Gene-dense and highly transcribed domains are enriched in AcNEIL1. (A) ChIP-seq enriched peaks for the AcNEIL1 replicates visualized on the UCSC genome browser in ln(logLR + 1) units (range = 0–3, top) with splicing isoforms (Genes) and direction of transcription (arrows); transcriptional profiling (RNA-seq) and histone H3 acetylated at Lys27 (H3K27Ac,) from ENCODE; AcNEIL1 ChIP qPCR quantitation (% relative to Input) at a strongly (MYC, left) and weakly (MYL1, right) transcribed gene. (B) AcNEIL1 and H3K27Ac ChIP qPCR quantitation (from A).
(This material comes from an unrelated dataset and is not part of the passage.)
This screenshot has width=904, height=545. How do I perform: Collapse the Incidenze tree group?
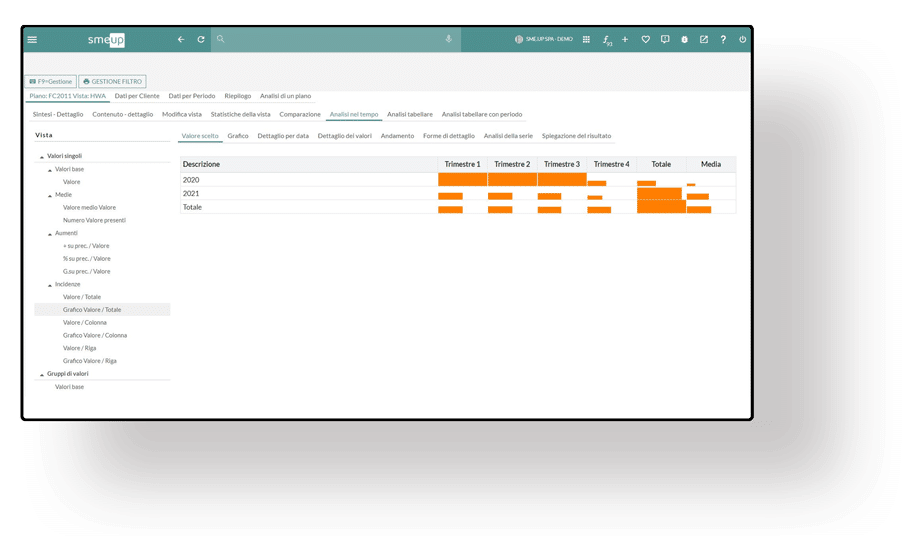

Results represent the mean ± SEM; n = 4. P-values are from Welch's t-tests for the aggregate data at high (orange, 14.1 ± 3.2 mean ± SD) versus low transcription (blue, 3.2 ± 1.7 mean ± SD). (C–E) Modulation of promoter-specific AcNEIL1 levels during RA-induced transcriptional activation of RARB in HEK293 cells. (C) As in A for the RARB gene in HCT116 cells showing the paucity of AcNEIL1 peaks at TSSs. (D) RARB expression by RT-PCR normalized to HPRT1 expression; mean ± SEM, n = 3. (E) AcNEIL1 ChIP qPCR for the −165 to +82 region containing RARE on the RARB promoter versus a non-specific (ns) control region on chromosome 17 with no RARE after RA treatment; mean ±SEM, n = 3. (F) UCSC genome browser custom tracks for AcNEIL1 ICS peaks, as in A, for chromosome 1, showing all TSSs (maroon ticks) and gene density in TSS/Mb (top gray). (G) Plot of AcNEIL1 ICS (x-axis) for A1.2 versus gene density. Each point represents the integration over 1 Mb of ICS with FE (fold enrichment) output and the number of annotated TSSs over the same genomic region (y-axis). (H) As in G, the y-axis represents the RNA-seq fpkm data from averaged normal tissues from (22). (I) Profile of aggregate Chip-seq read depth near TSSs in HCT116 cells for AcNEIL1, XRCC1 and Pol β. Signals were normalized by the total amount of signal within the −5–5 kb interval.